## SET TASK A
In the post about meme dreams, what did Henry give the writer at the Eck center?

## QUOTED TEXT
Wednesday, February 16, 2011

Meme Dreams

While riding a bicycle to my current San Antonio residence last week, I saw my name etched in the sidewalk. "Nick," it said. I smiled. Then, ten feet later, I saw it again, but with the addition of the last initial "L." Always looking for signs and meaning in the world around me, I stopped, looked left and saw a building with a large sign that said, "Eckankar: Religion of the Light and Sound of God." I went to investigate, took a free pamphlet from outside the door, and decided to visit the next day. I didn't find the religious philosophy very compelling, but I did like it's emphasis on dreams. I resolved to pay extra special attention to my dreams that evening with the hope of discovering something new about myself or receiving some communications from beyond this earthly realm.

My nights have been full of dreams lately and the pages of my journal reflect crocodiles, sunken ships, adventures, and mysteries that I unconsciously encounter each night. I woke up in the middle of the night and wrote down something that I didn't understand at all. "How many femes are needed for manhood?" I thought that was the question posed to me by an unknown entity in the dream, but I wasn't sure about that word "femes. The first letter could have been an 'm' a 't' or something else. When I went to the Eck center the next day, I was greeted by Henry, an old devotee of the religion who gave me a cup of tea, lots of space, and free reign over the library. Before I left I asked him if the word memes was part of his religion. He said he'd never heard of it, but that often he will find that the meaning of mysterious dreams will become clear within a few days. He sent me off with more literature on Eckankar and never put any pressure on me to join his religion.

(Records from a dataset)
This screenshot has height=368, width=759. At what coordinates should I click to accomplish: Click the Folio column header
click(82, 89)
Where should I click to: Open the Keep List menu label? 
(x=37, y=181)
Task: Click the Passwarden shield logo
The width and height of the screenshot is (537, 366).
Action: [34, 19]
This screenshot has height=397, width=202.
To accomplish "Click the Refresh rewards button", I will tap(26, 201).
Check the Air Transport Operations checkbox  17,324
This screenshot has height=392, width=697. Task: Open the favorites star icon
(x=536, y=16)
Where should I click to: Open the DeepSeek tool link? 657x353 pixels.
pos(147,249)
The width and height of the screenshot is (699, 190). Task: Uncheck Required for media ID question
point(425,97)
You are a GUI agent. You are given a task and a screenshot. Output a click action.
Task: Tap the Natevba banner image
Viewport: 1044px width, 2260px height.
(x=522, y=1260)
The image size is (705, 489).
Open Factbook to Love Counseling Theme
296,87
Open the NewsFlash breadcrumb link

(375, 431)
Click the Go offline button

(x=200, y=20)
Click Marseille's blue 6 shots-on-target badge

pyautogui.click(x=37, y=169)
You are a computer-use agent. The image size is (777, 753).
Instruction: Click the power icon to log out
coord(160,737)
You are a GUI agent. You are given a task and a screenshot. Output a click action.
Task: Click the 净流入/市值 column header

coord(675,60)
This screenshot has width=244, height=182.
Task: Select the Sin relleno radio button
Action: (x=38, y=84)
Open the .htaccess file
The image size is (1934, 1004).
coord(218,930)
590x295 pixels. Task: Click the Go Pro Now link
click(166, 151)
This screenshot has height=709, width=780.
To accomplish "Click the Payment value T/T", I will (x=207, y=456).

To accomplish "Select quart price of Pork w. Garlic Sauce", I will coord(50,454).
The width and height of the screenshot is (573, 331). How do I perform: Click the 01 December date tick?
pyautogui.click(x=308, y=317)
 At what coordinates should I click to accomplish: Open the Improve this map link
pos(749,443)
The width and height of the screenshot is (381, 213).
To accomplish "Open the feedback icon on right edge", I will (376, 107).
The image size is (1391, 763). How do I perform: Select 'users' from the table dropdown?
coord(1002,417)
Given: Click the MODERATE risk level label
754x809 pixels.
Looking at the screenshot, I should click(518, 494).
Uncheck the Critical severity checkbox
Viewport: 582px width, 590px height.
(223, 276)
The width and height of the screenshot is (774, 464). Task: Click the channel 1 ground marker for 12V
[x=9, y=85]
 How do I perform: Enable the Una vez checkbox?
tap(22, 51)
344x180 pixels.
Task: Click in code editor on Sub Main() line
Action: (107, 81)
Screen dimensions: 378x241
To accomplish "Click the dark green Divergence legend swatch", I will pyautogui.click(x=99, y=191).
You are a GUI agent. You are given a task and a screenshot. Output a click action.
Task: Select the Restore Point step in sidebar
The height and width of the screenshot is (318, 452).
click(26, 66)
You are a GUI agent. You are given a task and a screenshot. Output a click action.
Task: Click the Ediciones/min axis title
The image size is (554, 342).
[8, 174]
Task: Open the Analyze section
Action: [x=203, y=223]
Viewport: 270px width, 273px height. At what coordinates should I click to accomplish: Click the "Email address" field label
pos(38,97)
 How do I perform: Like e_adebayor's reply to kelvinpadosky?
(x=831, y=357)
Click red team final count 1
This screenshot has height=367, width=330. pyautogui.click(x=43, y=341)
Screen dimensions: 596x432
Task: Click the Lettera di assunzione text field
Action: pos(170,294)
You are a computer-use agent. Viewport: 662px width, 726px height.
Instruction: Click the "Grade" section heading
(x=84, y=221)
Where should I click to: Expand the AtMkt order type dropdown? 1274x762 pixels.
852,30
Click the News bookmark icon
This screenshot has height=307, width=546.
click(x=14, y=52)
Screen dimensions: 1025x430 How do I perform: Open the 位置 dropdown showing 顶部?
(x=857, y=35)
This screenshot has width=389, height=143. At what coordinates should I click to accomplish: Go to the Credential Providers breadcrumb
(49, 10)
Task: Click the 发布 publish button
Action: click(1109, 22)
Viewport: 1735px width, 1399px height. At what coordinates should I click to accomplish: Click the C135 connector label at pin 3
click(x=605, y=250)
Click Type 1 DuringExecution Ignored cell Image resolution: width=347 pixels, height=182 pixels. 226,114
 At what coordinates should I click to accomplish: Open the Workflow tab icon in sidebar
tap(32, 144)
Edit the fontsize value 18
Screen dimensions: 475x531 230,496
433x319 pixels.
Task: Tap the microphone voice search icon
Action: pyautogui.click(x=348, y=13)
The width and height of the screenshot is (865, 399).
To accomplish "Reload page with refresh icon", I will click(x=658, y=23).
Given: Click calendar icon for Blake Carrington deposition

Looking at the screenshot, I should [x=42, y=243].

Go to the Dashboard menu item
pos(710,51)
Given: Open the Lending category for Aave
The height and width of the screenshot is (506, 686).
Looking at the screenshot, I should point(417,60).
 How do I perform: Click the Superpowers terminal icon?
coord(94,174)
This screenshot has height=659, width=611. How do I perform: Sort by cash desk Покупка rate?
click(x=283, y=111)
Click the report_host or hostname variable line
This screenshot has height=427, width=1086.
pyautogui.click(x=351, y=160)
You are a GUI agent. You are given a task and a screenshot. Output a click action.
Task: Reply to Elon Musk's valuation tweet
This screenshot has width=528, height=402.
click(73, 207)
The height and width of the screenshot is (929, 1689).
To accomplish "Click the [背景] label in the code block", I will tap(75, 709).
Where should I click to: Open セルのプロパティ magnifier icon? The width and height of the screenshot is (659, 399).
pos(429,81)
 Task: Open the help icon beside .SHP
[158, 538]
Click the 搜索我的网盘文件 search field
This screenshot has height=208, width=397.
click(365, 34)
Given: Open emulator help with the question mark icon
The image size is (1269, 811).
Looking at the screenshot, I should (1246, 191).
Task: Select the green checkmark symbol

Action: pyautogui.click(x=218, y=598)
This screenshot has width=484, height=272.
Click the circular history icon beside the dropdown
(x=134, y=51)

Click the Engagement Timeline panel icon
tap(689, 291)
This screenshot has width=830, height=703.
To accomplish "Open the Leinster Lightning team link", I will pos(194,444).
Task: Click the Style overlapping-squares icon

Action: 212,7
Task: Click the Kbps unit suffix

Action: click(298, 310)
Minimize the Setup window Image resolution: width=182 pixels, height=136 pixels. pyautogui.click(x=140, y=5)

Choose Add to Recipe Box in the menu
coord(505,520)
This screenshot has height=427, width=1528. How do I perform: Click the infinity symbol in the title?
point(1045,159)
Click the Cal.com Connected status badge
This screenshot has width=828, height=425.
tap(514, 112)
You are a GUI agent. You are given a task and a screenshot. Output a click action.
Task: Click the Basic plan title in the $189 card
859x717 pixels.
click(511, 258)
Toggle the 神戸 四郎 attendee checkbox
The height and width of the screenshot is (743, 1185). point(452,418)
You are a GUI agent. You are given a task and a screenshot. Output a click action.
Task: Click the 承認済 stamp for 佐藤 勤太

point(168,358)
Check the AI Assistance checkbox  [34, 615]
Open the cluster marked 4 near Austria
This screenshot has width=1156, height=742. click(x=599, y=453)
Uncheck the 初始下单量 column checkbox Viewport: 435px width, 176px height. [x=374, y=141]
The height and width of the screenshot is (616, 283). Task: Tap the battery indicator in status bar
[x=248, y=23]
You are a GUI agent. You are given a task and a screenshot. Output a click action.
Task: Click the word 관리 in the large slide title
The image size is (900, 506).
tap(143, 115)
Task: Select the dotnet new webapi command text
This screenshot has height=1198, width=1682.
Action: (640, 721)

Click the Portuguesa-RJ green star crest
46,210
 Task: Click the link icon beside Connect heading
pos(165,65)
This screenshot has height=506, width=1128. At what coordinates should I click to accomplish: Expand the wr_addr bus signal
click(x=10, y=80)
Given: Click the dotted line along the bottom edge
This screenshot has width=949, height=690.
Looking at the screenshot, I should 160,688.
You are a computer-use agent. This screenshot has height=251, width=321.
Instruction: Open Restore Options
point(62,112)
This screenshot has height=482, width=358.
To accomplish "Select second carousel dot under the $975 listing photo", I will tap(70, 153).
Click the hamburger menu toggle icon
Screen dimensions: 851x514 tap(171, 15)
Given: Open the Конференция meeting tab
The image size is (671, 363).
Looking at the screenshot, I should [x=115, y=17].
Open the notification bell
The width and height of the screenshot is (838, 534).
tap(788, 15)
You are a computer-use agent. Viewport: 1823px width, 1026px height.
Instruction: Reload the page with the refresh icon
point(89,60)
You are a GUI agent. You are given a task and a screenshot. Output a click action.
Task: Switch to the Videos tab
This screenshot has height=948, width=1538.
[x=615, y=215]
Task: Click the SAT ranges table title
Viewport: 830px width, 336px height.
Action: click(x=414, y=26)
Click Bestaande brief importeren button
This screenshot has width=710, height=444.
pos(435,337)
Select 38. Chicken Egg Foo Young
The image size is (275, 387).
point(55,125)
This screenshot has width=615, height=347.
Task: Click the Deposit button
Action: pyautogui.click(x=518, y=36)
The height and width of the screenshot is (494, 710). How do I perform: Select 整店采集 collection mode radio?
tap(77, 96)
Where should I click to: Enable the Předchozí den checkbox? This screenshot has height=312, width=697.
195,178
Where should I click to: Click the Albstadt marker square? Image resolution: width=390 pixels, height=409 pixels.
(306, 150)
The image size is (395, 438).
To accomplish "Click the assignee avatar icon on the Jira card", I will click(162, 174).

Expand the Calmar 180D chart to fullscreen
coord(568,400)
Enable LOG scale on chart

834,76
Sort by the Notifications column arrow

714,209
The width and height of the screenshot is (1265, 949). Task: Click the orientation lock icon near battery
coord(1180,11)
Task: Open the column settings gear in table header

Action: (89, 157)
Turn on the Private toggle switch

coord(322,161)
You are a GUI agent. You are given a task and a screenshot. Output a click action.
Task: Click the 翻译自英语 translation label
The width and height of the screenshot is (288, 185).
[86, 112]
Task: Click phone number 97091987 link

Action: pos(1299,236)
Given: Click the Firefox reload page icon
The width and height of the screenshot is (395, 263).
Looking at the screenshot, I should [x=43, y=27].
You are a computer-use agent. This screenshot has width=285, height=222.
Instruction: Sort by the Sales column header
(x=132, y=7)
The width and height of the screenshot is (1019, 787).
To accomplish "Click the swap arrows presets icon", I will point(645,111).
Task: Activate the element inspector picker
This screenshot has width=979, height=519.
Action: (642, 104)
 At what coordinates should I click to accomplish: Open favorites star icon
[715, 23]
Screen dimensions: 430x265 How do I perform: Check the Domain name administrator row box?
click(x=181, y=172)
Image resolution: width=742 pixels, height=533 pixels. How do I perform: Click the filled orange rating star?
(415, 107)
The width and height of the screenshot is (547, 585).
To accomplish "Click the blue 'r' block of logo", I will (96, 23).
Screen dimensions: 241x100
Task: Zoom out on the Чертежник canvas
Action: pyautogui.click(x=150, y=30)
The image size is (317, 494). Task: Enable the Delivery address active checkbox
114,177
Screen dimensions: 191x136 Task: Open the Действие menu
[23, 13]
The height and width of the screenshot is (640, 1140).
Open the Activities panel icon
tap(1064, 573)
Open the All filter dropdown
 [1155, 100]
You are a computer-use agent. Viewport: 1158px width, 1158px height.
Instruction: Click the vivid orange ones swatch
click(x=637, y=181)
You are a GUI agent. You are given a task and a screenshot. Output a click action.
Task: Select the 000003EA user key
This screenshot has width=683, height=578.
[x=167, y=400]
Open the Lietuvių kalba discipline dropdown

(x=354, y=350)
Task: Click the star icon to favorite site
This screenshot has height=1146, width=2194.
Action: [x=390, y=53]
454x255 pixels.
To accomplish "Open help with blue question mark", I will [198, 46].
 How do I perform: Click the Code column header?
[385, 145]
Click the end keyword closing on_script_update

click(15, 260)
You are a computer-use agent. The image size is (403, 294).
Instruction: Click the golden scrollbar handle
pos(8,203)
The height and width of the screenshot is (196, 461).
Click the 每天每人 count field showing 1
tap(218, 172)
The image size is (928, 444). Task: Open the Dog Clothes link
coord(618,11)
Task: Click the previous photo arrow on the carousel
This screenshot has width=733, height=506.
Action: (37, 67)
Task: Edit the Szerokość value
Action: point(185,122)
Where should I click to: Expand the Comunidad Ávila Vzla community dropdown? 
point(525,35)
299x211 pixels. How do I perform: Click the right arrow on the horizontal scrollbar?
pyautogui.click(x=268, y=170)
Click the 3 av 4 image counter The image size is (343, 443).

## SET TASK B
Switch "icon" to "symbol" in the listing, starting at the line that contains "Toggle the 神戸 四郎 attendee checkbox" and ending at the line that contains "point(89,60)", and give those lines again with nothing else changed.

## WRITTEN SOLUTION A
A cup of tea, lots of space, and free reign over the library.

## WRITTEN SOLUTION B
Toggle the 神戸 四郎 attendee checkbox
The height and width of the screenshot is (743, 1185). point(452,418)
You are a GUI agent. You are given a task and a screenshot. Output a click action.
Task: Click the 承認済 stamp for 佐藤 勤太

point(168,358)
Check the AI Assistance checkbox  [34, 615]
Open the cluster marked 4 near Austria
This screenshot has width=1156, height=742. click(x=599, y=453)
Uncheck the 初始下单量 column checkbox Viewport: 435px width, 176px height. [x=374, y=141]
The height and width of the screenshot is (616, 283). Task: Tap the battery indicator in status bar
[x=248, y=23]
You are a GUI agent. You are given a task and a screenshot. Output a click action.
Task: Click the word 관리 in the large slide title
The image size is (900, 506).
tap(143, 115)
Task: Select the dotnet new webapi command text
This screenshot has height=1198, width=1682.
Action: (640, 721)

Click the Portuguesa-RJ green star crest
46,210
 Task: Click the link symbol beside Connect heading
pos(165,65)
This screenshot has height=506, width=1128. At what coordinates should I click to accomplish: Expand the wr_addr bus signal
click(x=10, y=80)
Given: Click the dotted line along the bottom edge
This screenshot has width=949, height=690.
Looking at the screenshot, I should 160,688.
You are a computer-use agent. This screenshot has height=251, width=321.
Instruction: Open Restore Options
point(62,112)
This screenshot has height=482, width=358.
To accomplish "Select second carousel dot under the $975 listing photo", I will tap(70, 153).
Click the hamburger menu toggle symbol
Screen dimensions: 851x514 tap(171, 15)
Given: Open the Конференция meeting tab
The image size is (671, 363).
Looking at the screenshot, I should [x=115, y=17].
Open the notification bell
The width and height of the screenshot is (838, 534).
tap(788, 15)
You are a computer-use agent. Viewport: 1823px width, 1026px height.
Instruction: Reload the page with the refresh symbol
point(89,60)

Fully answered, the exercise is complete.